WORK INSTRUCTION:
Please write each entry out again exactly as shown.

Stored data entries:
◆ ◆ ◆ ◆
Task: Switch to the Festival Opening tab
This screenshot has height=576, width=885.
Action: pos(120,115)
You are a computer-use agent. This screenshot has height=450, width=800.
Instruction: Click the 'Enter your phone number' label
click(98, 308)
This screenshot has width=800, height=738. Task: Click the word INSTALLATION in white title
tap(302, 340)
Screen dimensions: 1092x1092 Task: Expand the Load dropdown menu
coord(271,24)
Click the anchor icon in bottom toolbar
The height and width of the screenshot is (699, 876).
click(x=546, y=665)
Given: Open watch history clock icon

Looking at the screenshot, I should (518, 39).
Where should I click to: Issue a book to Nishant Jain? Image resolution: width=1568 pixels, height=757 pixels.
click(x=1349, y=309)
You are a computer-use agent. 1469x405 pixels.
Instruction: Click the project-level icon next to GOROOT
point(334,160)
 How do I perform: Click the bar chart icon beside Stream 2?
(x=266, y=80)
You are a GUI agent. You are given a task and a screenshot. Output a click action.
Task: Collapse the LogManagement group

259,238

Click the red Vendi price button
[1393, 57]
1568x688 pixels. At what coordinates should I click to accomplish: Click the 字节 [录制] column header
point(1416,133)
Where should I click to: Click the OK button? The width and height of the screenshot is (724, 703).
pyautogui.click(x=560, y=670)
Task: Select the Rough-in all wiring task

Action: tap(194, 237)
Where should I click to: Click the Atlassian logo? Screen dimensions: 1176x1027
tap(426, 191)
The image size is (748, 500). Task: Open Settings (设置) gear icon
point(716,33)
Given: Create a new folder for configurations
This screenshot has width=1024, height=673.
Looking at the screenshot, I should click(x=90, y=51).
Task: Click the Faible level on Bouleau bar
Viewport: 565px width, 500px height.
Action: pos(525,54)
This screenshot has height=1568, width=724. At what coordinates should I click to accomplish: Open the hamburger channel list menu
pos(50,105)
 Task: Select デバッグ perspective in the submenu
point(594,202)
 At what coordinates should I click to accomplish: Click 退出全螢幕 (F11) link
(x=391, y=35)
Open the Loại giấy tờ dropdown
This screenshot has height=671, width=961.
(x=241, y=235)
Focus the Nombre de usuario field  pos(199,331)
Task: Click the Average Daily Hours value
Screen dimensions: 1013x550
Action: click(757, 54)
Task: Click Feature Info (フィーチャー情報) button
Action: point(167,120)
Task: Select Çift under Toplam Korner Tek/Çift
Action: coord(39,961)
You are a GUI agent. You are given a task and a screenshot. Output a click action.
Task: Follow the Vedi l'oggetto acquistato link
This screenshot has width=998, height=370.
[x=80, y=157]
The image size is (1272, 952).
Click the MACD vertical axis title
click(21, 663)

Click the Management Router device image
◆ ◆ ◆ ◆
TASK RESPONSE:
Task: Switch to the Festival Opening tab
This screenshot has height=576, width=885.
Action: pos(120,115)
You are a computer-use agent. This screenshot has height=450, width=800.
Instruction: Click the 'Enter your phone number' label
click(98, 308)
This screenshot has width=800, height=738. Task: Click the word INSTALLATION in white title
tap(302, 340)
Screen dimensions: 1092x1092 Task: Expand the Load dropdown menu
coord(271,24)
Click the anchor icon in bottom toolbar
The height and width of the screenshot is (699, 876).
click(x=546, y=665)
Given: Open watch history clock icon

Looking at the screenshot, I should (518, 39).
Where should I click to: Issue a book to Nishant Jain? Image resolution: width=1568 pixels, height=757 pixels.
click(x=1349, y=309)
You are a computer-use agent. 1469x405 pixels.
Instruction: Click the project-level icon next to GOROOT
point(334,160)
 How do I perform: Click the bar chart icon beside Stream 2?
(x=266, y=80)
You are a GUI agent. You are given a task and a screenshot. Output a click action.
Task: Collapse the LogManagement group

259,238

Click the red Vendi price button
[1393, 57]
1568x688 pixels. At what coordinates should I click to accomplish: Click the 字节 [录制] column header
point(1416,133)
Where should I click to: Click the OK button? The width and height of the screenshot is (724, 703).
pyautogui.click(x=560, y=670)
Task: Select the Rough-in all wiring task

Action: tap(194, 237)
Where should I click to: Click the Atlassian logo? Screen dimensions: 1176x1027
tap(426, 191)
The image size is (748, 500). Task: Open Settings (设置) gear icon
point(716,33)
Given: Create a new folder for configurations
This screenshot has width=1024, height=673.
Looking at the screenshot, I should click(x=90, y=51).
Task: Click the Faible level on Bouleau bar
Viewport: 565px width, 500px height.
Action: pos(525,54)
This screenshot has height=1568, width=724. At what coordinates should I click to accomplish: Open the hamburger channel list menu
pos(50,105)
 Task: Select デバッグ perspective in the submenu
point(594,202)
 At what coordinates should I click to accomplish: Click 退出全螢幕 (F11) link
(x=391, y=35)
Open the Loại giấy tờ dropdown
This screenshot has height=671, width=961.
(x=241, y=235)
Focus the Nombre de usuario field  pos(199,331)
Task: Click the Average Daily Hours value
Screen dimensions: 1013x550
Action: click(757, 54)
Task: Click Feature Info (フィーチャー情報) button
Action: point(167,120)
Task: Select Çift under Toplam Korner Tek/Çift
Action: coord(39,961)
You are a GUI agent. You are given a task and a screenshot. Output a click action.
Task: Follow the Vedi l'oggetto acquistato link
This screenshot has width=998, height=370.
[x=80, y=157]
The image size is (1272, 952).
Click the MACD vertical axis title
click(21, 663)

Click the Management Router device image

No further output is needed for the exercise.